The reason is simple: 41% of children of London do not live below the poverty line.
The problem with the statistic lies in the definition of poverty line. Poverty line is defined, according to the Evening Standard again, to be at 60% of the median income.
And what does that mean? I guess that means that if you are “poor” you cannot afford Sky TV or you don’t travel abroad. Tough yeah (especially Sky TV), but that is not what I call poverty.
But then the Evening Standard, not happy with just a statistic in its crusade against poverty in London, wants to make sure we get the picture by telling us the story of two “dispossessed” Londoners and, even more, making sure we understand it is all the government’s fault, i.e. yours.
The first “poor” we come across is an 18 year old Jamaican boy in Islington who lives with his single mother and his half-sister. He is a student and lives on benefits but he said he also applied for jobs, 32 times he claims (did he count them?) but never got an interview. Oh well, why not try for the 33rd time? He said it affected his confidence… but not his laziness, fortunately.
The journalist is then describing the story of the boy, and you have to feel sorry for him and I am not being sarcastic here. In fact, as per the article:
…several things happened to plunge the family into poverty. In 1998 his father, a chemical engineer who had split from his mother four years earlier, left the country and stopped supporting his son.
That is terrible, I agree, although no ground for blaming the government. Anyway, the next sentence baffled me:
And the following year, his mother had a second child. Unable to afford childcare, she gave up her job and went on benefits.
What? A second child? From whom? The Invisible Man? For goodness’ sake, if you have a child already and a low-income job, why have another child???

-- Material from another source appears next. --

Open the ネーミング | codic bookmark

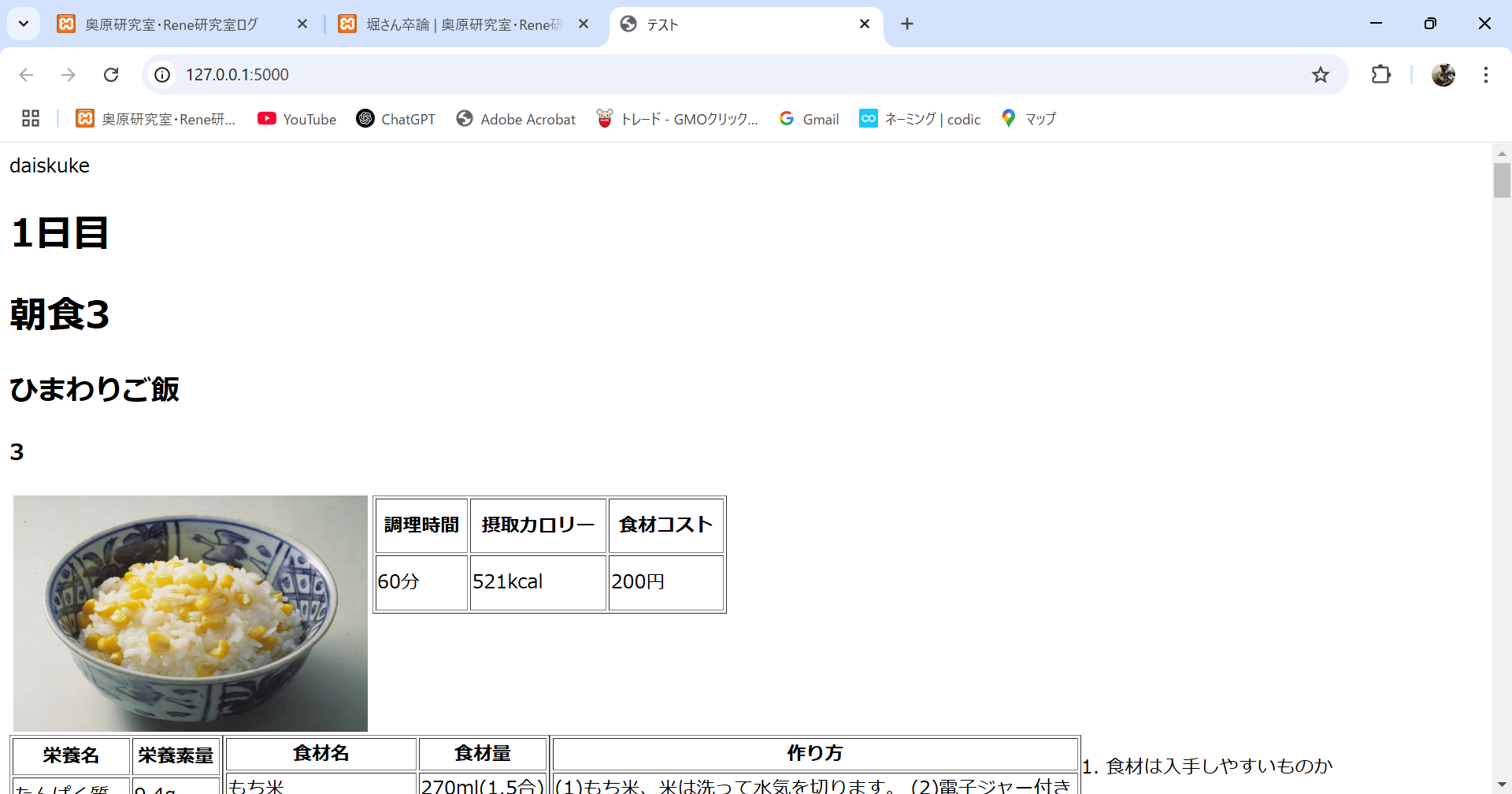919,119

But then again, it is not her fault, the paper claims, but the government’s, which does not help the “poor” and so it is the taxpayers (me and you) who pay for that.

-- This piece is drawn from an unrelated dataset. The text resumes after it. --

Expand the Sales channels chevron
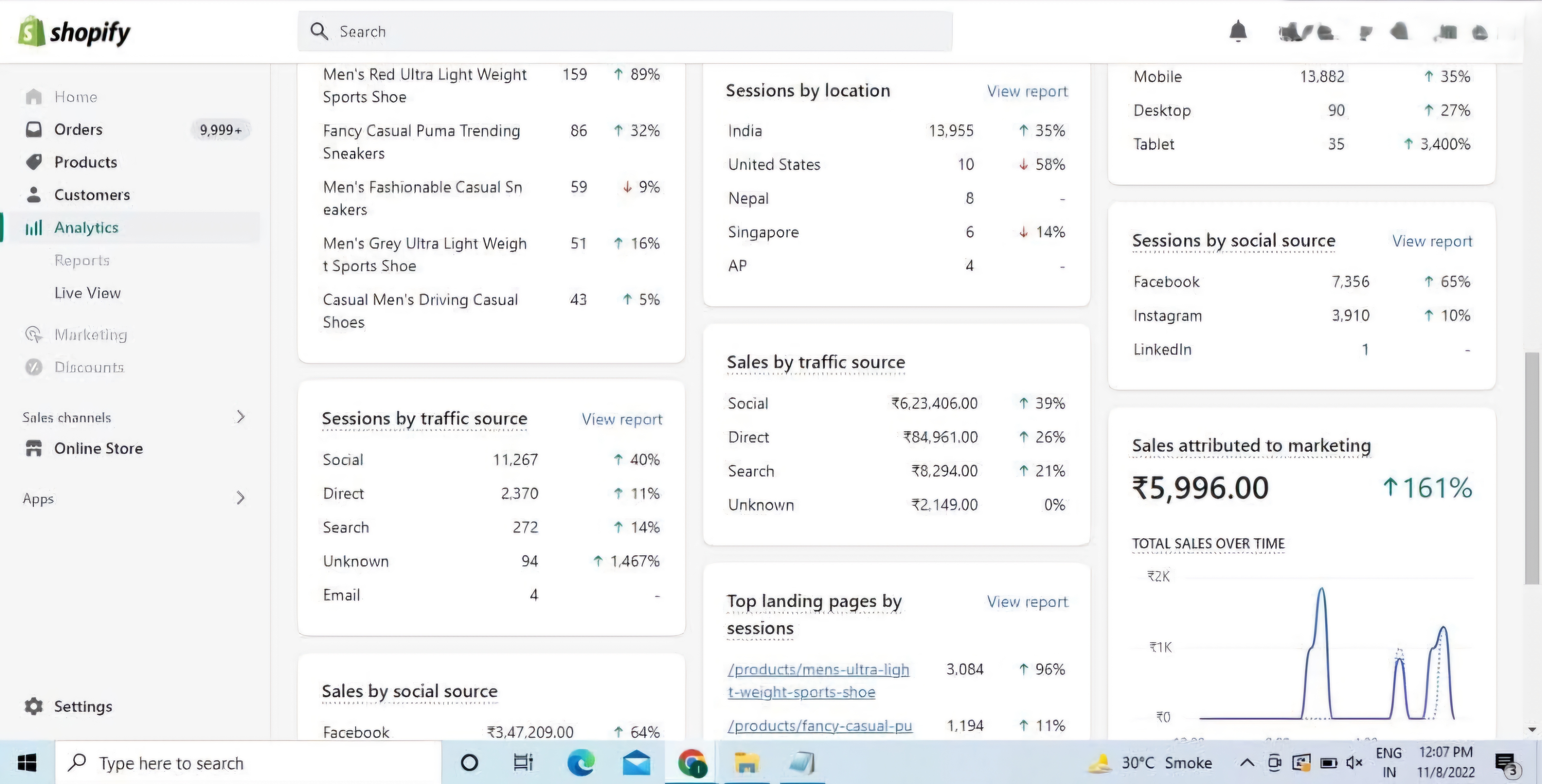1542x784 pixels. [241, 416]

There is then the story of a 21 year old girl who left home at 17, got pregnant (obviously) and now lives on benefits. Fault of the government (again) according to the Evening Standard, and I and you pay for her again.

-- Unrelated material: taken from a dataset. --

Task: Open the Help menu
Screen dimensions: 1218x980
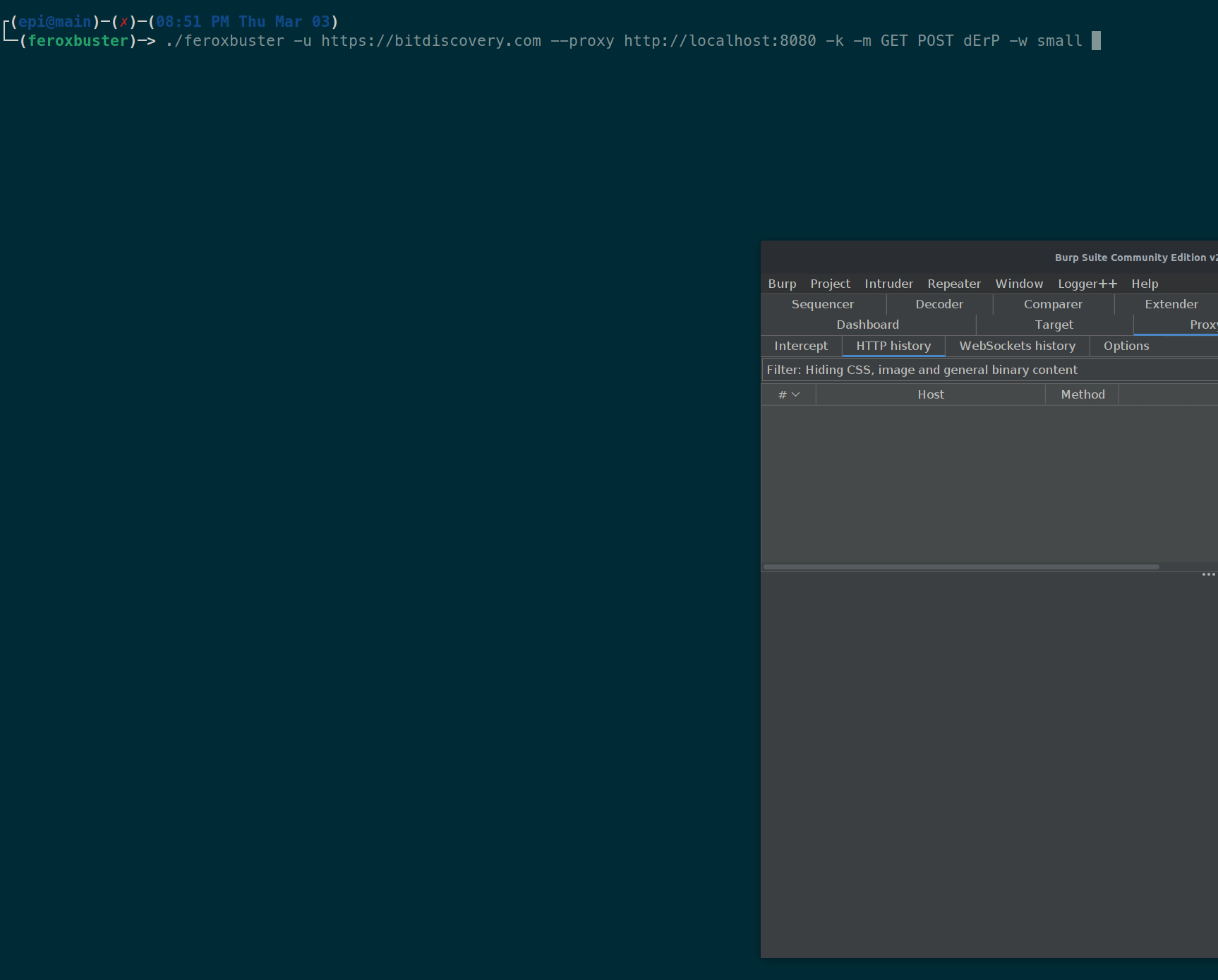Action: (1144, 284)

Now, what really pisses me off about these stories is reading about people who cannot find a job.
When I arrived in this country more than 10 years ago my English was non-existent and I did manage to find a job and, I now discover that I was living under the poverty line by earning (at the time) £96 a week and considering my rent was £55 and travel-card £13, I had £28 a week to live by and damn! How could I not realise that I was living under the poverty line? Was I stupid? Or had I been “indoctrinated”? Or was that maybe, just maybe, for me poverty meant my granddad eating rats in the Second World War or my granddad again as a child not being able to go out because he had seven brothers and only two pair of shoes for all of them?
And again, today, just to make sure we got the picture about “poverty”, the Evening Standard reports the story of a “hero” of a woman who is a single mother raising a family of…
(I have not made this up) 11 children







By
(I have not made this up either)
5 different fathers



And the “hero” is (surprise surprise) living on benefits, and you know what?
It is all the government’s fault!!!!!!!!
It is all the government’s fault!!!!!!!!

1 comment:
Agree with you on every point. Evening standard does not know what poverty is.